问题
I have a tf model to train with a untrainable embedding layer whose size is larger than 10GB. I do not want to save this variable to my checkpoint file, because it takes too much time and space.
Is it possible for me to save ckpt without this untrainable variable and use tf.estimator normally?
When training the model in distributed mode, parameter server will save this variable and it takes too much time to synchronize variable. Is it possible to avoid this problem? Values of this variable does not change forever, parameter server need to do nothing to it, I think.
Here is what I have tried:
I tried to use a tf.constant instead of tf.variable to save this embedding, but I cannot build such a constant because of the proto limitation.

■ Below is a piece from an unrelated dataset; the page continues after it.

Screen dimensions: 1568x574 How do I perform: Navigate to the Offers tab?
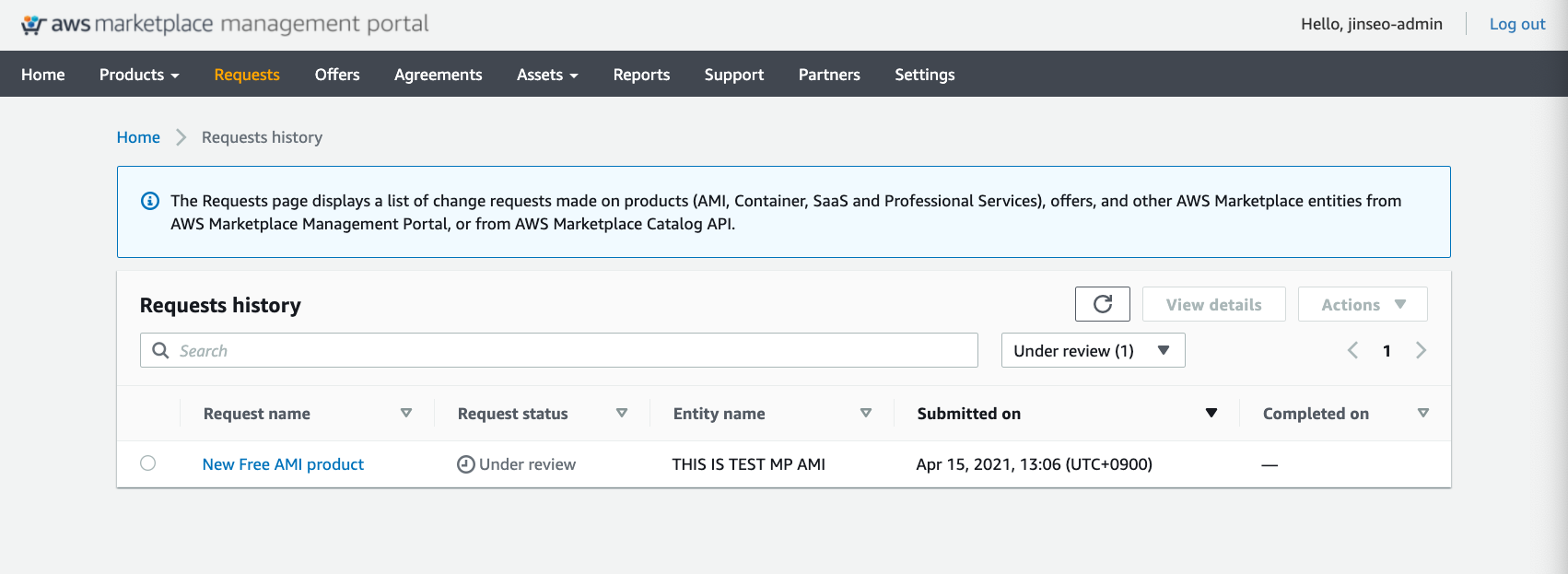[337, 75]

emb_np = np.load(file_name) embedding_table = tf.constant( value=emb_np, name=embedding_name, shape=[vocab_size, embedding_size])
Error message is like this:
"Cannot create a tensor proto whose content is larger than 2GB."

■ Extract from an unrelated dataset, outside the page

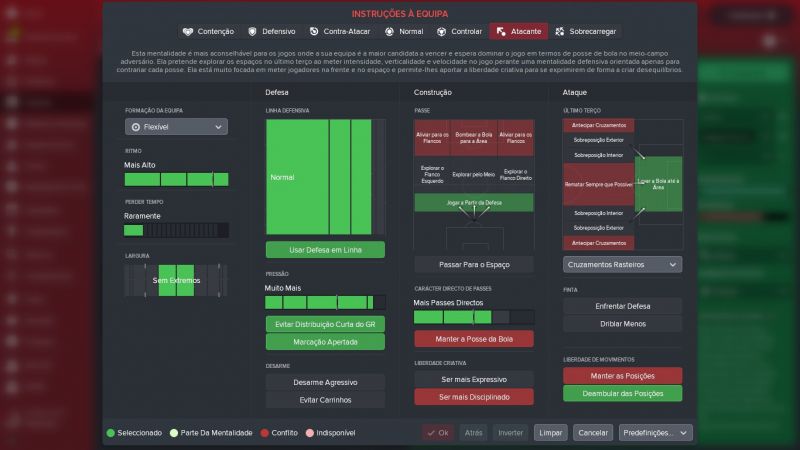Click the Limpar button
Screen dimensions: 800x450
tap(550, 433)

In fact, I cannot get a constant larger than 2GB now.
Replace the default saver of estimator.
saver=tf.train.Saver( var_to_save, sharded=True, max_to_keep=20, keep_checkpoint_every_n_hours=( 100000), defer_build=False, save_relative_paths=True)
I remove this variable from the default saver of estimator, and this variable will be initialized from another ckpt when build the model, but the checkpoint cannot be used when training the model from existing ckpt and when evaluate the model. Error messages are like this:
RuntimeError: Init operations did not make model ready for local_init. Init op: group_deps, init fn: None, error: Variables not initialized: dense/kernel/Adagrad, dense/bias/Adagrad, dense_1/kernel/Adagrad, dense_1/bias/Adagrad, dense_2/kernel/Adagrad, dense_2/bias/Adagrad, w1/Adagrad
I think the reason is that "defer_build" parameter must be set false when use my variable list to define the tf.train.Saver, but I do not know how to build it in my code using estimator.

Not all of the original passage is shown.